Along with the times and technology, more and more employees are doing mobile work from anywhere. They mostly do their work through the internet. Often, employees are connected to the internet almost constantly. While being connected almost all the time keeps them productive, it also poses risks.

Cyberattacks, such as phishing, acquire targets through the user’s web browser. Some phishing behaviors include serving malvertising, clickbait that can lead to malicious content, browser-based trojans, and more. Once the user’s browser connects to these phishing sites, cybercriminals can launch their actions because access has been opened to the user’s machine, and eventually to the user’s network.

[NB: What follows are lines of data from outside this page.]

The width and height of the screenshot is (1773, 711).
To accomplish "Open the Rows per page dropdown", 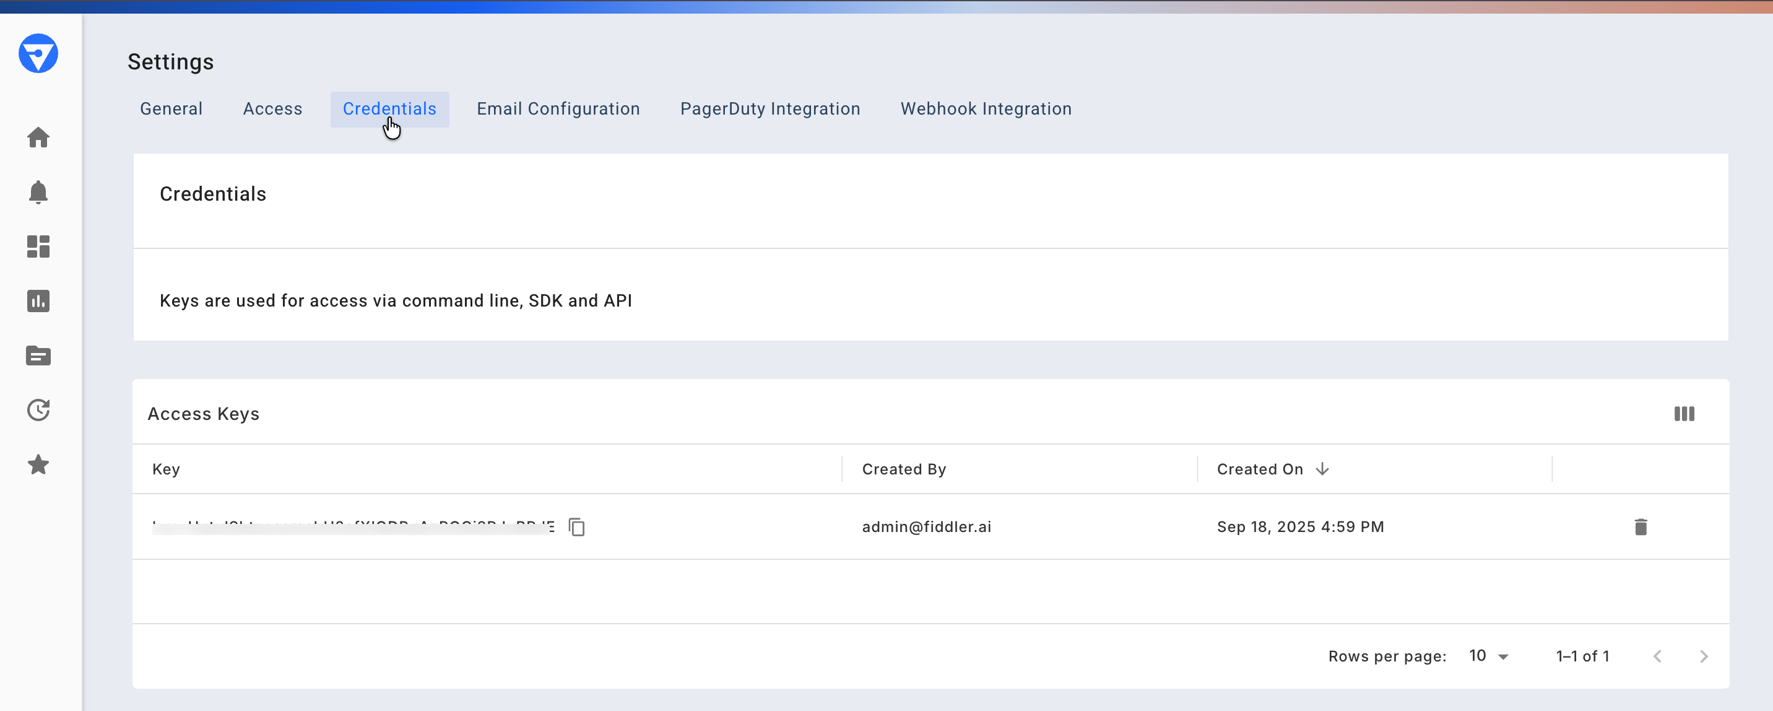I will [x=1489, y=656].
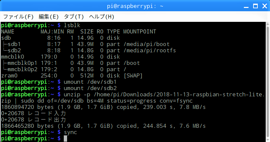Screen dimensions: 270x142
Task: Click the /media/pi/rootfs mountpoint text
Action: pos(150,51)
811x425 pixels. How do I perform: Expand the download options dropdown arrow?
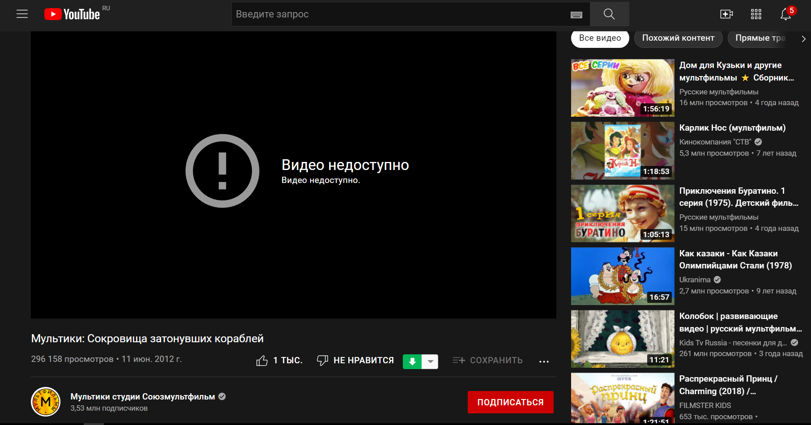(430, 361)
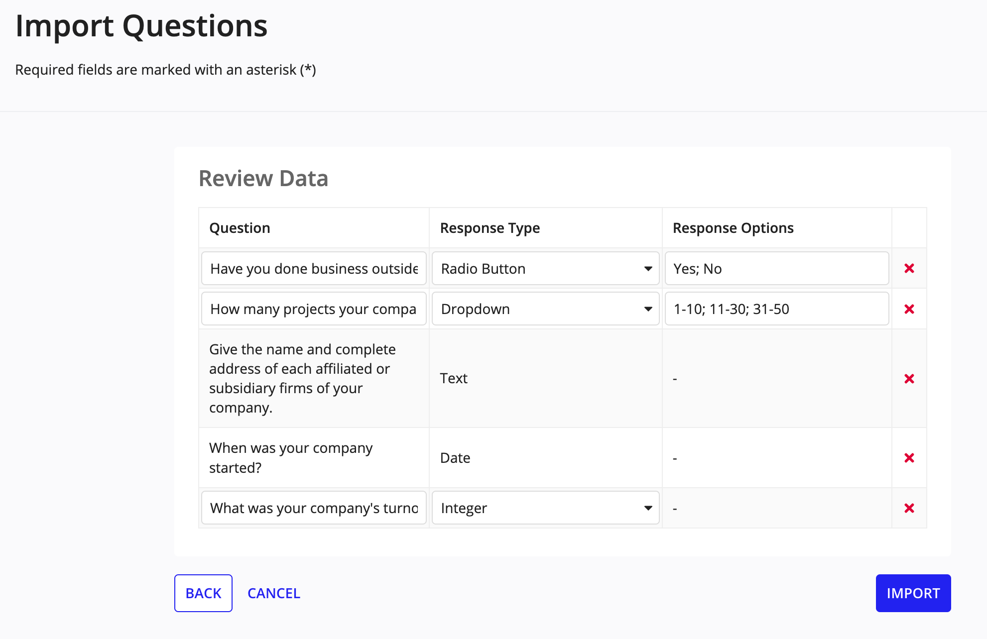
Task: Expand the Integer response type dropdown
Action: (648, 508)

Blocking high-risk websites can be done through firewalls. However, the block list does not take into account unknown threats. And the list of allowed browsers (allowlist) will frustrate company employees with restrictions. Traditional network security measures are not designed for today’s cloud and open internet. This is why companies need RBI.

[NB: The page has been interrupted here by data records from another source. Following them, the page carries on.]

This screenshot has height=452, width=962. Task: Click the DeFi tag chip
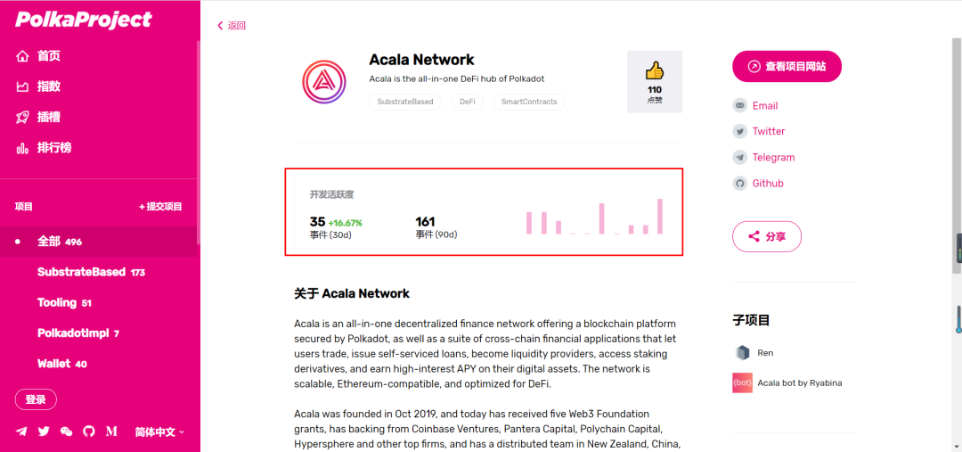467,102
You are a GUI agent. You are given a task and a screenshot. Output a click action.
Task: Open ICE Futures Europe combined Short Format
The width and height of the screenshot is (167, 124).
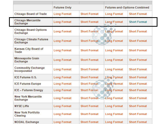coord(138,84)
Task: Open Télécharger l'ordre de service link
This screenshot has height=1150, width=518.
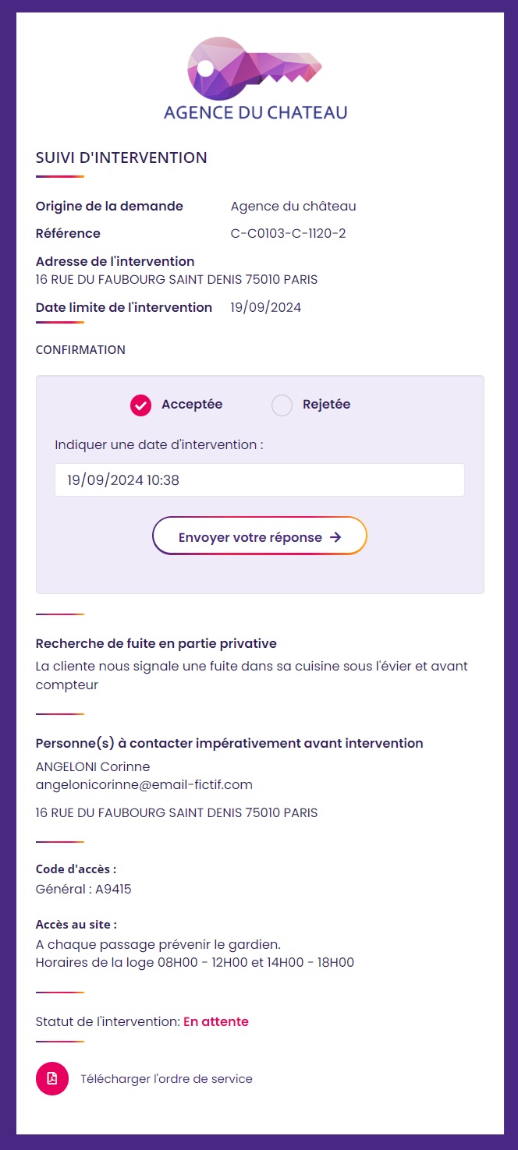Action: tap(167, 1079)
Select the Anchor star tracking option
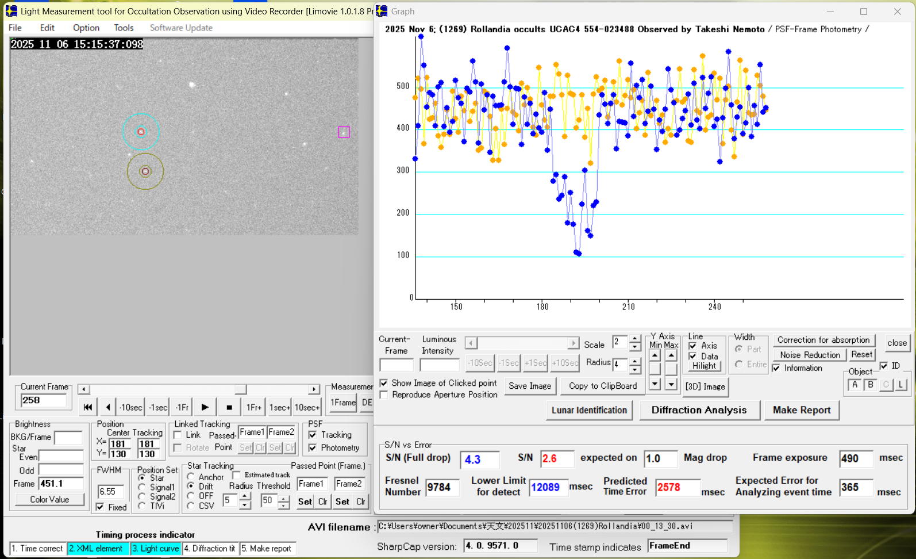The height and width of the screenshot is (559, 916). pos(191,477)
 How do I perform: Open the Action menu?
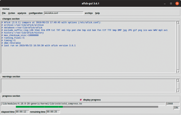pos(11,13)
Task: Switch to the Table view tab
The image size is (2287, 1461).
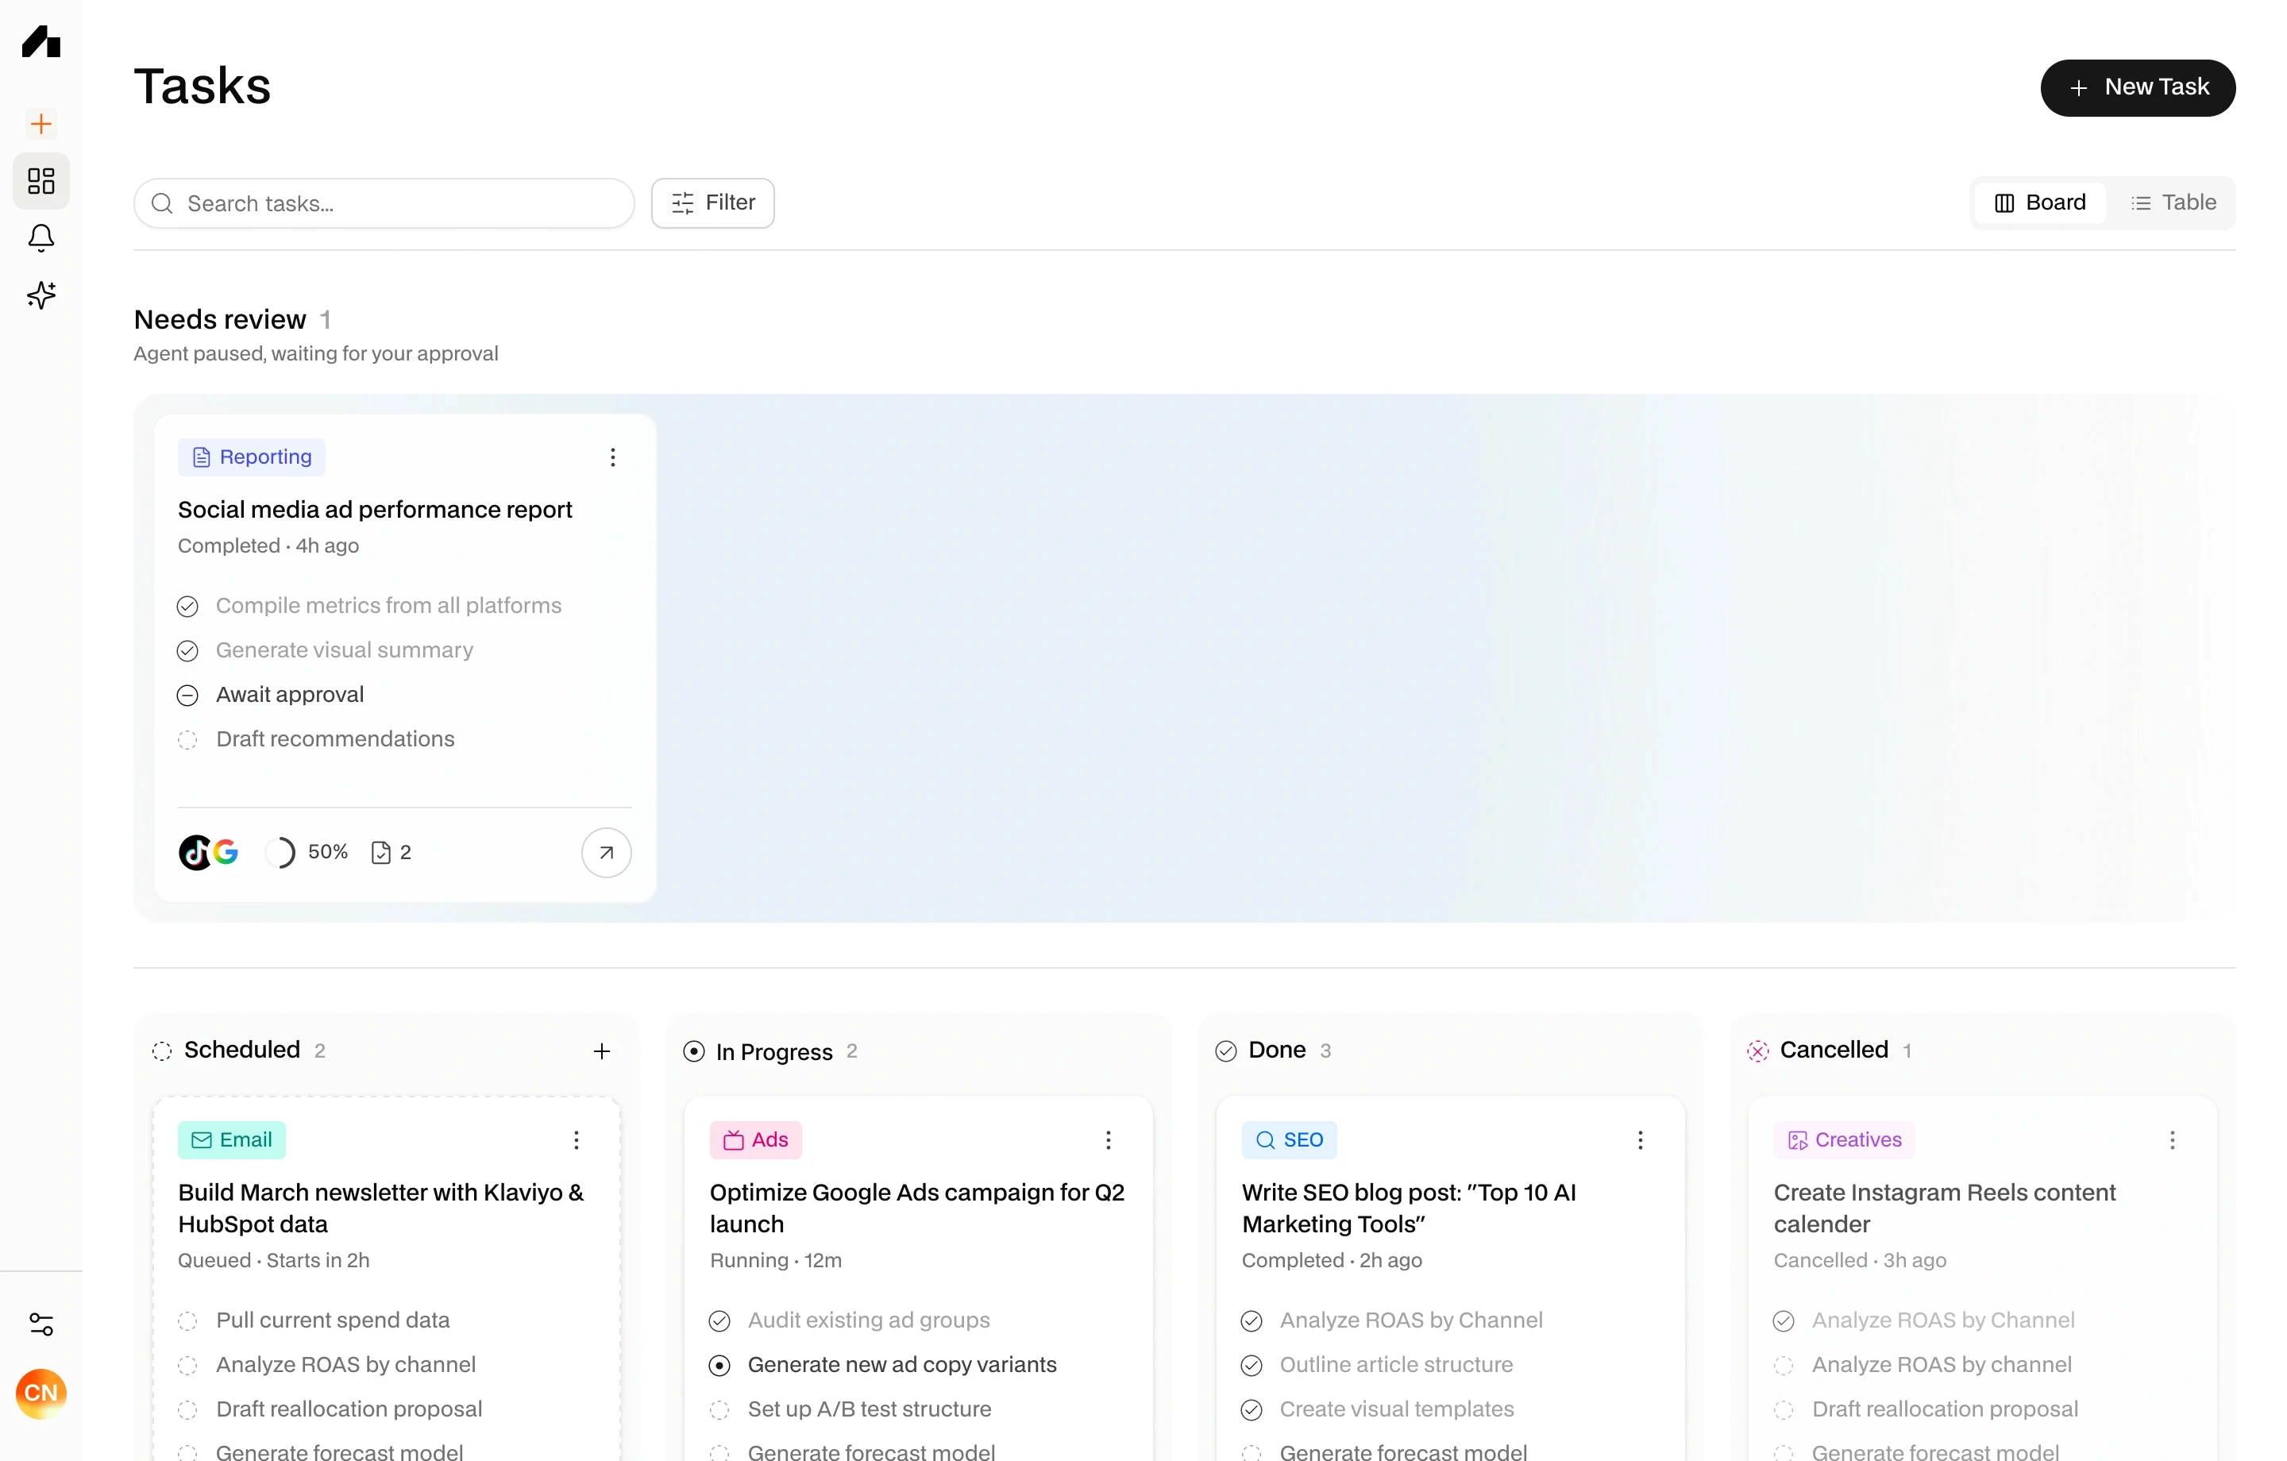Action: pos(2173,202)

Keep in mind, RBI is not network security. By placing user browser sessions in an isolated sandbox in the cloud, it ensures cyber threats such as ransomware and other malware cannot enter the corporate network through compromised web pages.

Benefits of Remote Browser Isolation

  • Enables secure access to web content by isolating users from web applications to deliver secure rendering of accessed web content, without the need for agent endpoints on each device
  • Protects sensitive data from targeted attacks hidden in web pages, downloadable web content and vulnerable plugins – so data is not lost
  • Eliminates the threat of data exfiltration by preventing web pages from compromising endpoints even if browsers contain vulnerabilities or install insecure plugins
  • Allows for more open internet policies that minimize policy complexity, reduce risk, and give users more leeway when it comes to web browsing

Remote Browser Isolation challenges and pairing solutions with Zero Trust

Despite its many benefits, the implementation of RBI services also has some disadvantages. This is because sandboxing a high volume of browsing sessions, and streaming sessions to users tends to result in high latency, high bandwidth consumption, and high costs.

For this reason, an effective RBI blends perfectly with the Zero Trust security architecture approach. Zero Trust RI extends the definition of Zero Trust to everything users do on the internet and in Saas and private applications. Enterprises don’t have to choose between speed and security because native integration with a cloud-delivered security stack provides unlimited scale and bag flexibility.